Qualche tempo dopo il duca di Gaeta Giovanni III manifestò a Nilo, ormai prossimo alla morte, l’intenzione di dargli onorata sepoltura nella città e non a Serperi, come sarebbe stato suo desiderio. Decise, allora, nell’estate del 1004, di andarsene anche di là, dirigendosi a fatica, con una parte della comunità, verso Roma, sino a fermarsi nei dintorni della cittadina di Tuscolo, dove sorgeva un piccolo monastero greco dedicato a S. Agata. Il potente conte di Tuscolo Gregorio I si affrettò a rendergli omaggio, offrendogli in dono un terreno su cui edificare un nuovo monastero, dono che venne accettato.

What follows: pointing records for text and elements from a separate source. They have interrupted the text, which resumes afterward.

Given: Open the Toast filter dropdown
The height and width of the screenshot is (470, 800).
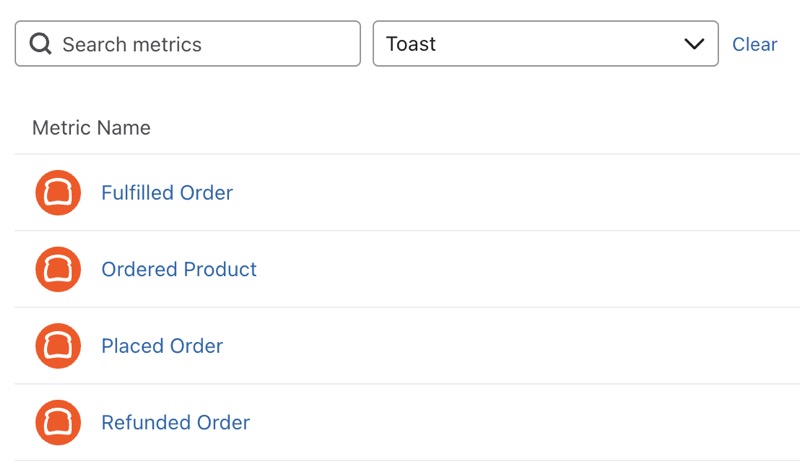Looking at the screenshot, I should pyautogui.click(x=545, y=44).
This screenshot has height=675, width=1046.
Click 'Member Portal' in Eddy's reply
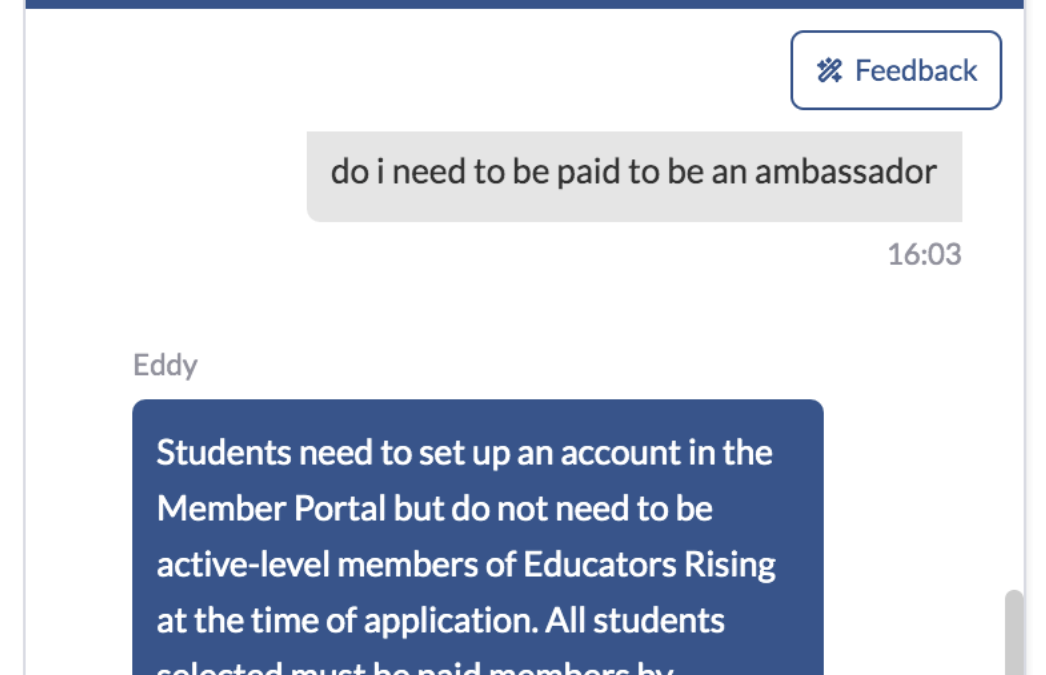[271, 509]
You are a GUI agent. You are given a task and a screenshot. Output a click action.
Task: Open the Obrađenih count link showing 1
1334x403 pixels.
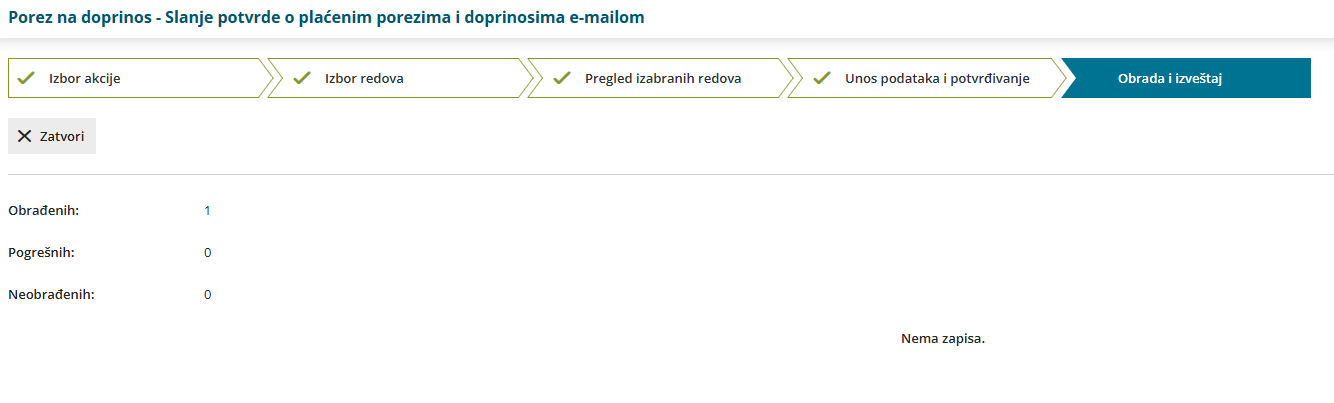coord(208,211)
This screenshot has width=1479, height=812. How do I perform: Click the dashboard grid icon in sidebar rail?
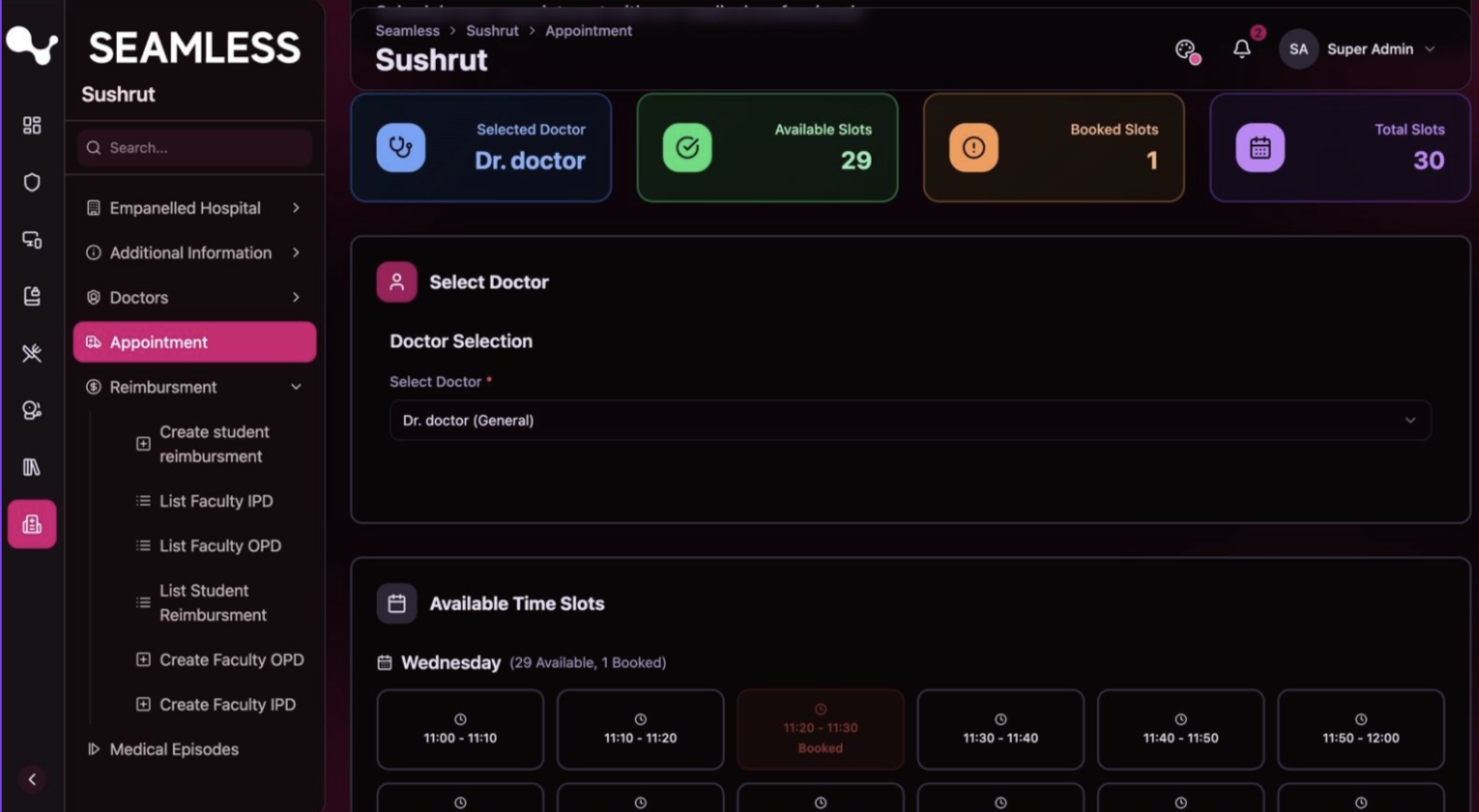[x=32, y=126]
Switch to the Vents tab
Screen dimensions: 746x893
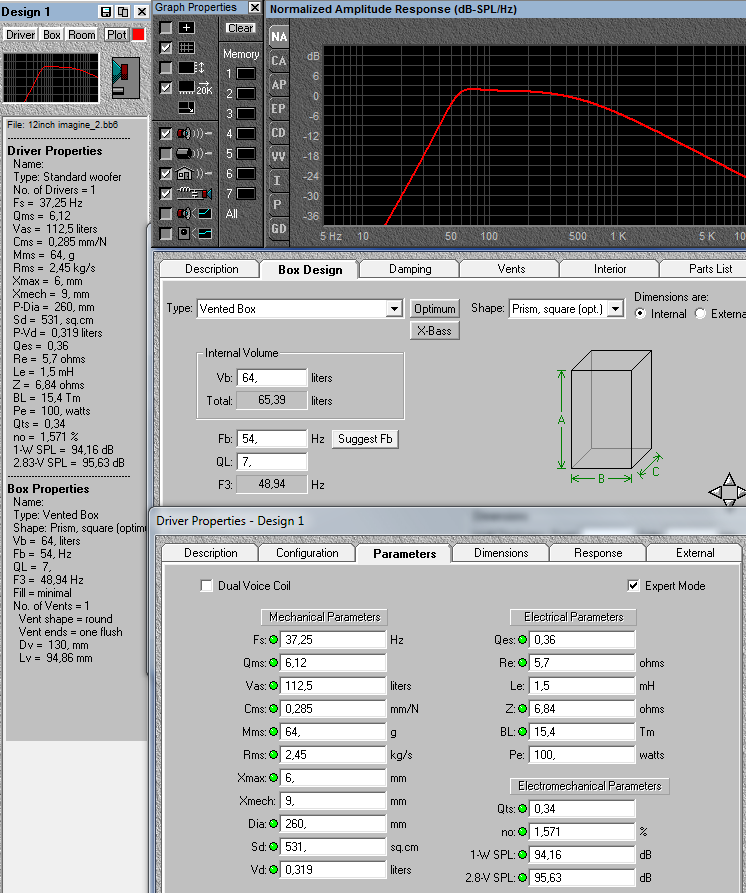tap(511, 269)
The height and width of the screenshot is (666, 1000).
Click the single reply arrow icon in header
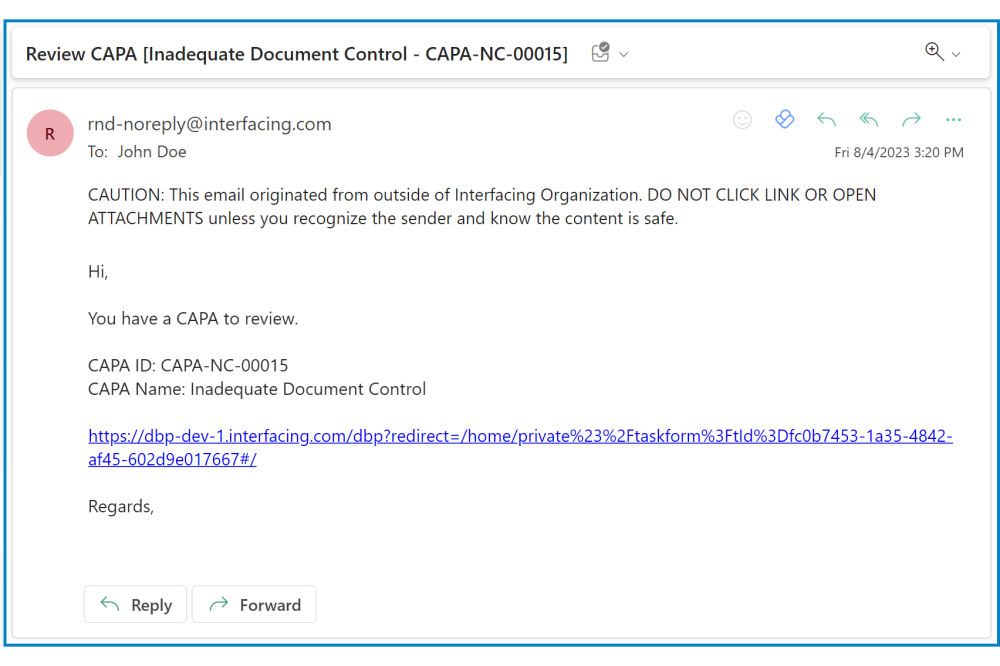(x=826, y=120)
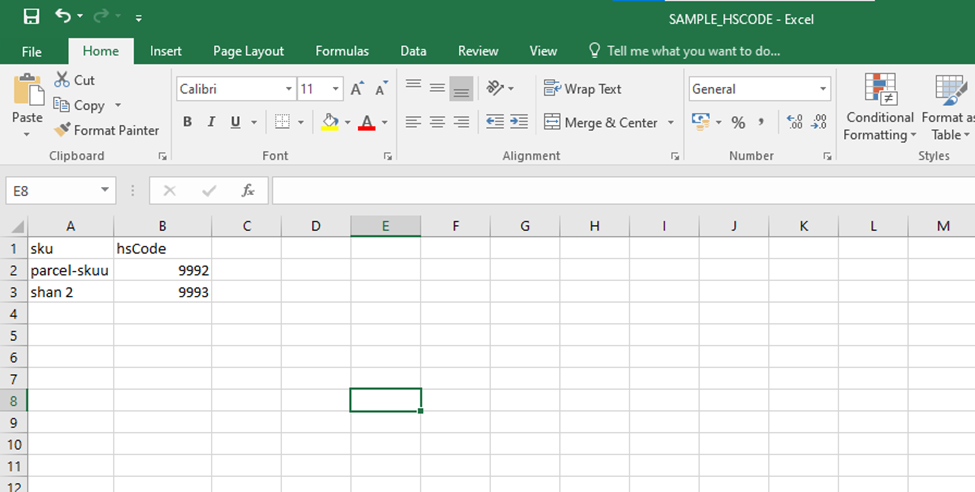Select the Format Painter tool

(106, 130)
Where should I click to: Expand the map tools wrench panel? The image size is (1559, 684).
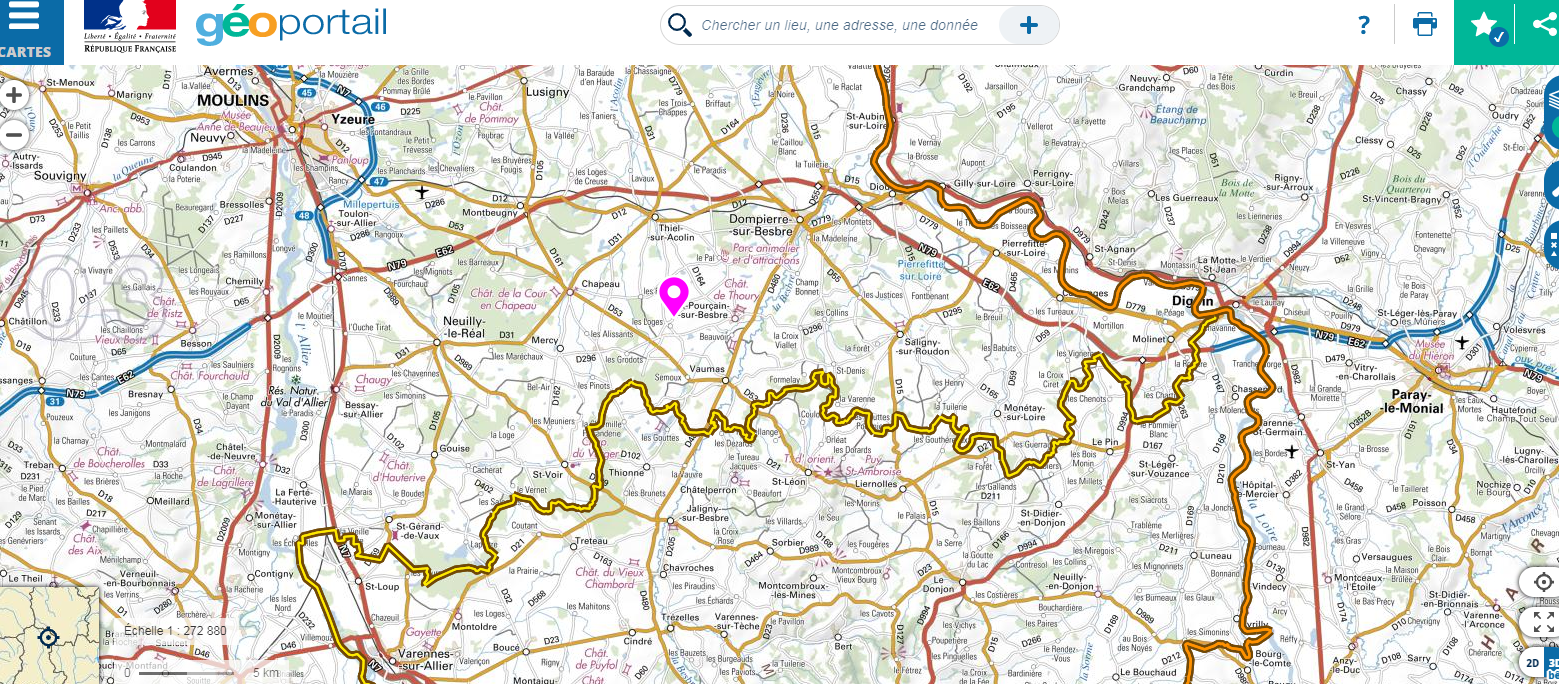tap(1551, 185)
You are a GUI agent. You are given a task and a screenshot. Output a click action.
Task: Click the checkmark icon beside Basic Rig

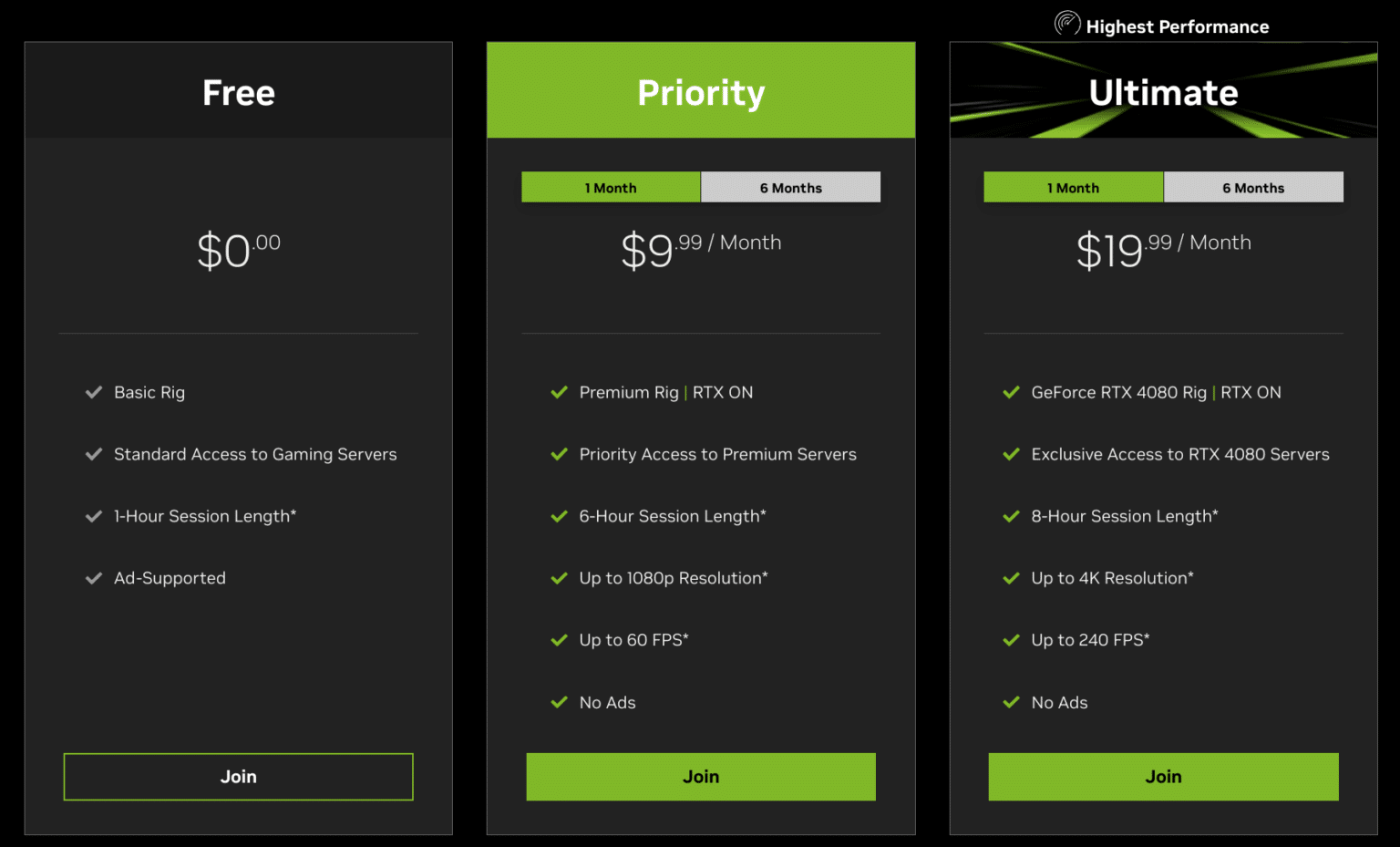pyautogui.click(x=94, y=392)
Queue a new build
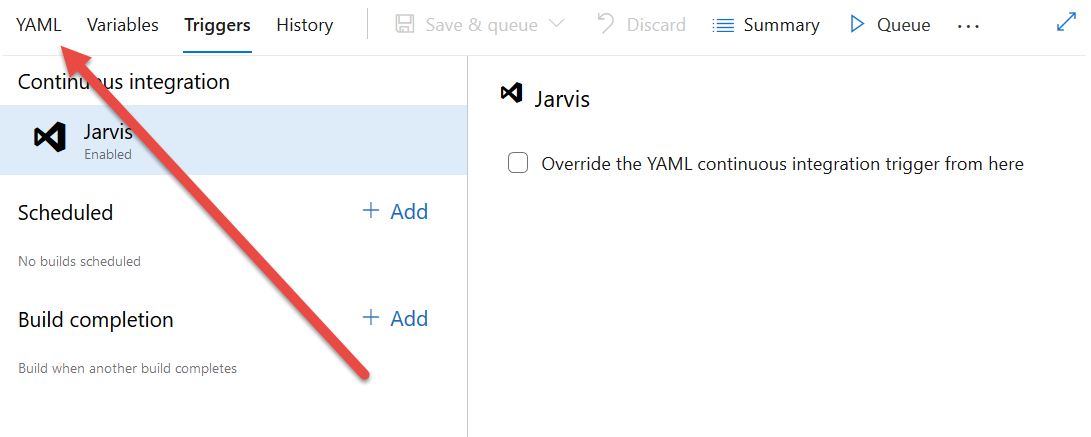Image resolution: width=1091 pixels, height=437 pixels. [890, 25]
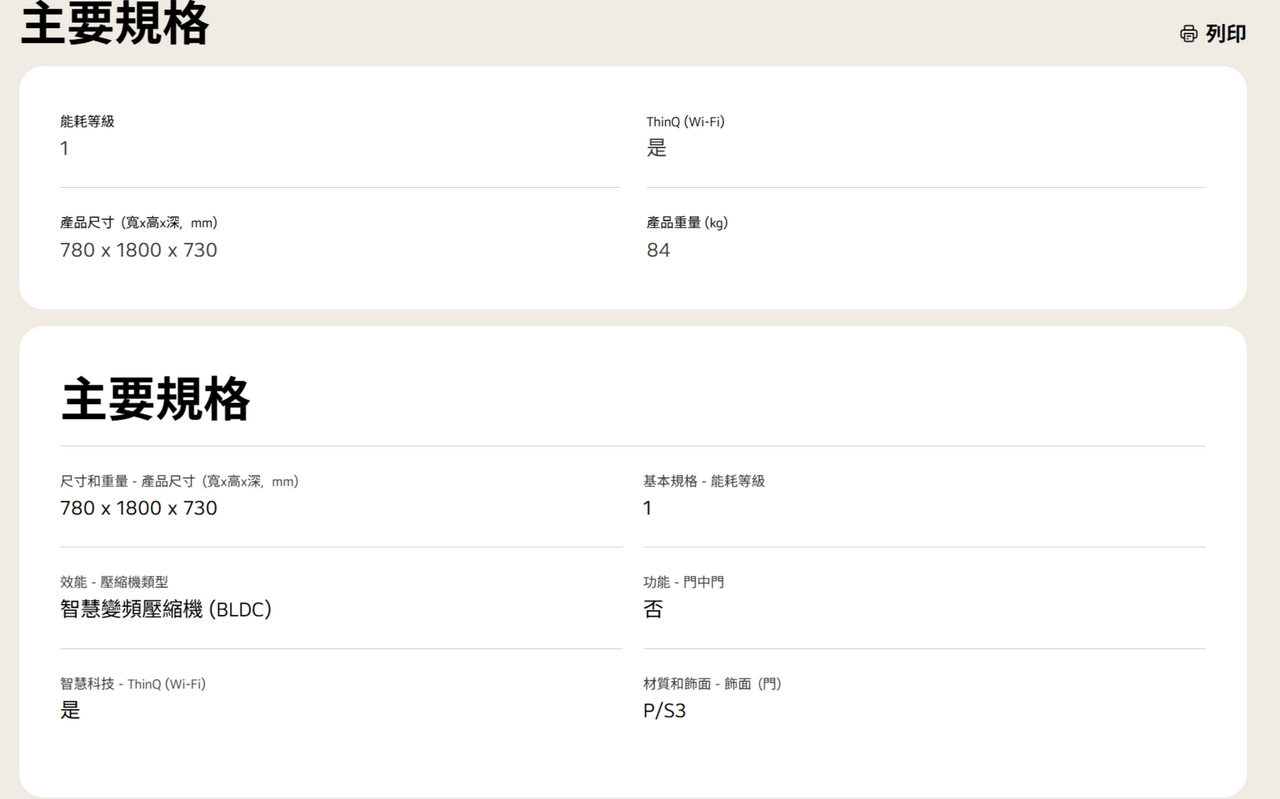This screenshot has height=799, width=1280.
Task: Click the 功能 - 門中門 label
Action: (683, 582)
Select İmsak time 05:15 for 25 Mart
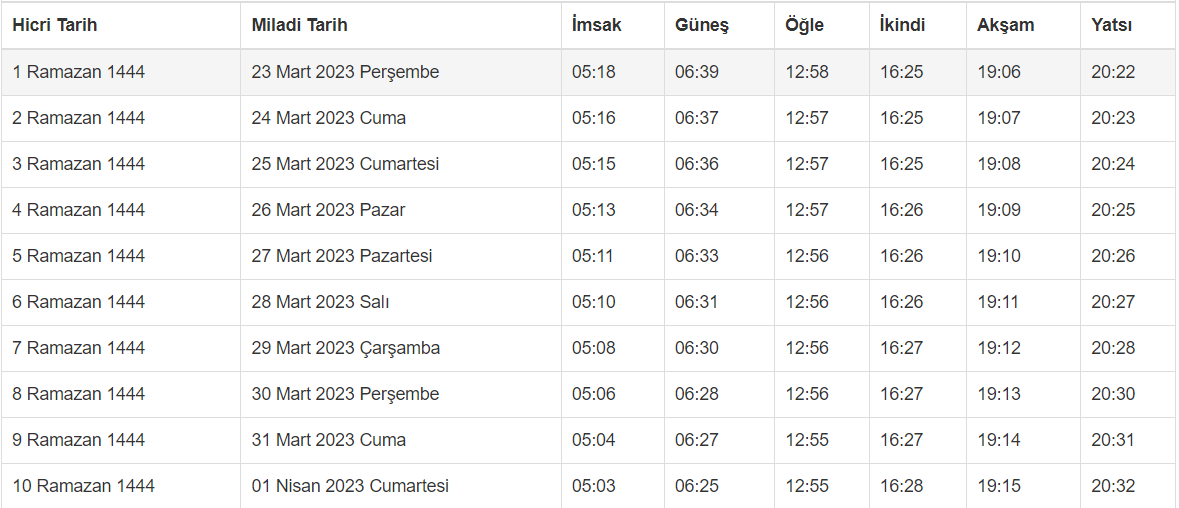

Nella chiesa del cenobio di S. Agata, attorniato da tutti i suoi monaci, dopo aver lasciato precise disposizioni sul luogo della sua sepoltura (il terreno ricevuto dal conte Gregorio, dove sarebbe poi sorta l’abbazia di Grottaferrata), morì la sera del 25 settembre 1004 alla veneranda età di 95 anni.
È possibile stabilire la data esatta del decesso in base all’epigrafe iscritta su una transenna appartenente all’antico monastero criptense, in cui è riportato l’anno 6513 dell’era bizantina, corrispondente al periodo compreso fra il 1° settembre 1004 e il 31 agosto 1005 dell’era cristiana, e alla Vita Nili, dalla quale si apprende che Nilo morì ai vespri della festa di s. Giovanni apostolo, ovvero al tramonto del giorno che precede il 26 settembre.